I have been reading about introverts, about depression, about hypoglycemic migraines and anxiety. I have been reading about happiness, Colorado, and even Ray Lewis. I have been reading and searching for some kind of answers to questions I can’t formulate or articulate. I continually pull my proverbial boot straps up and try hard to remember the anguish and sadness I was overcome with last year as I dunked my fractured tibia into ice baths daily all winter. –and, then I try to dig deep for gratitude that my legs are working, that my face feels the cold morning air, and my eyes fill with the monthly full moon in predawn hours. I dig deep, I push, I dissect every feeling from brain wave to toe nail, and yet I teeter on balance and can barely spot bliss.
So, perhaps this is not about the Red Hot 55k. Although, that day sort of culminated all the see-saw feelings of the last few months.  I rode pretty high after the Wasatch 100 in September 2015.  It was not feelings of invincibility, it wasn’t acquired speed, nor did it generate grandiose goals.
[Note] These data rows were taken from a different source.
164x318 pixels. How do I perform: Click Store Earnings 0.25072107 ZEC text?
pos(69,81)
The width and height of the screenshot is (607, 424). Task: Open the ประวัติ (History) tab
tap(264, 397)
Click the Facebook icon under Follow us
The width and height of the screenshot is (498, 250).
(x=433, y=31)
It was peace and fulfillment. It was personal accountability that paid off and sent me soaring above the highest peak, metaphorically.  I had a feeling I would not get drawn for the lottery this year. Perhaps it’s the ever present undeserving notion I have of myself.  I thought; that day, September 12, was too good; there was no way the universe was giving that to me twice. And as I state, this is not a pity party… perhaps it is.  So how do I shake it? I thought a great run in Moab would shake it; chasing that finish line feeling brought me nothing but exhaustion, irritation, and disappointment.   I am consistently inconsistent. The need to link emotional and physical mood continually defines my personal performance.  I really never know how I am going to run from day to day, rested or not.  Training typically brings me hours of peace that I can repeat day after day because I can stop or go at my desire. I can fuel the passion or I can call it a run. The races- the races are a commitment that I HAVE to finish- no matter what.
So, the Red Hot in Moab started out really well. Beautiful day, plenty of gross gels, melodic motivation in my ears- then it stopped going well. I know what happened physically- I should have eaten more. I even know what happened emotionally, but I don’t know why. I just shut it down 5 miles before the finish. I just didn’t want to run anymore. I didn’t want to be exploring the beauty of the landscape by foot anymore. I wanted my dead dog, I wanted my dead mom, I wanted a good race and a good time, I wanted everything that the universe would not give me, and I wasn’t having fun or peace or a good run.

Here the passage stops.